Als Er nach 20 Minuten nicht wieder aufgetaucht ist, macht sich die Hausleitung auf die Suche durch Gruppen- und Werkräume, Kräutergarten und Verwaltungstrakt. Hat Er sich trotz der kinder- und seniorengerechten Ausschilderung in dem ehemaligen Kloster verlaufen?
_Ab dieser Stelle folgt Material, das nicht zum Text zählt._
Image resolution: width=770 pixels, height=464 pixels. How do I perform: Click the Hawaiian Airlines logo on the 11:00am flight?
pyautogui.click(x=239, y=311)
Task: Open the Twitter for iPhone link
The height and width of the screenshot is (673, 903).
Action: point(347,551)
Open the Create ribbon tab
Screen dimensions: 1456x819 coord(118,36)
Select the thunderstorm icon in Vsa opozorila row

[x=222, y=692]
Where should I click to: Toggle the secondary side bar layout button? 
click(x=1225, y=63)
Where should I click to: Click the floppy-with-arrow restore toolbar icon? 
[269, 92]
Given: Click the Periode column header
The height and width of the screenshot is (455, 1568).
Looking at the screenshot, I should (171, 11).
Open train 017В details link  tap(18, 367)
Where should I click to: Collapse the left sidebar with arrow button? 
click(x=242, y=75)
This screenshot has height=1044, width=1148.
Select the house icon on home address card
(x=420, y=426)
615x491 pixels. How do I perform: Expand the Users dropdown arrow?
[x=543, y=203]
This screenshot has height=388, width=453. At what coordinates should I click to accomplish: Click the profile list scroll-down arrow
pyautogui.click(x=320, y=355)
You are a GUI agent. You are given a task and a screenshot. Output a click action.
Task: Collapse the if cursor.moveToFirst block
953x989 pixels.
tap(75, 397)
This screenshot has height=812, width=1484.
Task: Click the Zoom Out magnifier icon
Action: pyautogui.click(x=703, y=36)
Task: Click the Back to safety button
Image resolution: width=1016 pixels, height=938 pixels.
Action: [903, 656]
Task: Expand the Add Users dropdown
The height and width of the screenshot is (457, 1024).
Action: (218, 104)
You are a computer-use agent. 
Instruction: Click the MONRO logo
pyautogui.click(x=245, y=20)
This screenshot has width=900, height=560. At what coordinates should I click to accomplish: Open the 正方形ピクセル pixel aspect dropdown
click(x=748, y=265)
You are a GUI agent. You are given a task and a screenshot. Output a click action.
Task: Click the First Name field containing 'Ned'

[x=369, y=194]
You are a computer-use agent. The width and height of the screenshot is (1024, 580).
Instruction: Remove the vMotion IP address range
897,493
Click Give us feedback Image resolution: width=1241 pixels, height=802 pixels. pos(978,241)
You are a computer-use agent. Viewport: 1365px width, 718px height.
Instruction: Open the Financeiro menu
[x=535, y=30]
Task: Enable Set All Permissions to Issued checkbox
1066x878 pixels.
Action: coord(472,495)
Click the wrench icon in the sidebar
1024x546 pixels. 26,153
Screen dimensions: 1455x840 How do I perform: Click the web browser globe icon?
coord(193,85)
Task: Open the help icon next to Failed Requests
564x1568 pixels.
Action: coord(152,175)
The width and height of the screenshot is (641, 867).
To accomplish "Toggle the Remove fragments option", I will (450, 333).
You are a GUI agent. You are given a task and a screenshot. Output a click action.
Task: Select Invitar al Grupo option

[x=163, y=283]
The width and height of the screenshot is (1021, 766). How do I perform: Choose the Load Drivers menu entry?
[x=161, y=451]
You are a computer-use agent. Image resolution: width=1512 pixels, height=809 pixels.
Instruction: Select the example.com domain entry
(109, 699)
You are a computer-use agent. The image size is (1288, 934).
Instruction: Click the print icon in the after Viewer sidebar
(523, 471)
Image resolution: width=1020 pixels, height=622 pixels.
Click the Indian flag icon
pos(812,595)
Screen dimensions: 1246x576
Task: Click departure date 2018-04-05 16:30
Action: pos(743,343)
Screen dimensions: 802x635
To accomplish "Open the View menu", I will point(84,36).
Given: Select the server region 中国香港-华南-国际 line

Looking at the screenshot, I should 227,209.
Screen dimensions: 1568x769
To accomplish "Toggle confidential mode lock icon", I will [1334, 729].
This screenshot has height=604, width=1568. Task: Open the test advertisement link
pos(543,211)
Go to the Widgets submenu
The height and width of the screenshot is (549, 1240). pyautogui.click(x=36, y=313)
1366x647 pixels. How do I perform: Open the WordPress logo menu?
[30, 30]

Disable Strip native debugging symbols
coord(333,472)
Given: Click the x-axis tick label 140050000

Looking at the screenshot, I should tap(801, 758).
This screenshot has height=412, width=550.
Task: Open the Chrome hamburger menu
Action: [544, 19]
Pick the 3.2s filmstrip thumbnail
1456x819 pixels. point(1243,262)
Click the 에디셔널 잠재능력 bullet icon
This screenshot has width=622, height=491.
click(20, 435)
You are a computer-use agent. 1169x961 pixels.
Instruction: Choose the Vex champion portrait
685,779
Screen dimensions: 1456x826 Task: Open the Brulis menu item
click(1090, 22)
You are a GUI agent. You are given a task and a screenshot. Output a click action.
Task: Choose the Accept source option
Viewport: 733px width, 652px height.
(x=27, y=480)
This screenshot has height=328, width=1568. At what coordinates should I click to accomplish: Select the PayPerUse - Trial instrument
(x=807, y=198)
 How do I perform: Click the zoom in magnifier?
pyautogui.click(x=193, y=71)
Erfolglos und betreten steht die Hausleitung an der Pforte - da öffnet sich die Hauskapelle hinter ihnen. Jesus stutzt, geht dann ohne ein Wort mitten durch die kleine Gruppe in Richtung Ausgang, bleibt kurz am Infostand stehen, wischt ein paar Prospekte fast beiläufig auf den Boden, und tritt über die bunten Zettel nach draußen, in den grauen Nachmittag.
Eine Woche später übersetzt der Alttestamentler, der das Seminar über Martin Bubers Bibelübersetzung abhält, die Einträge im Fürbittbuch: "Muß ich nicht in dem sein, was meines Vaters ist? Wird der Menschensohn, wenn er wiederkommt, noch Glauben finden auf Erden?"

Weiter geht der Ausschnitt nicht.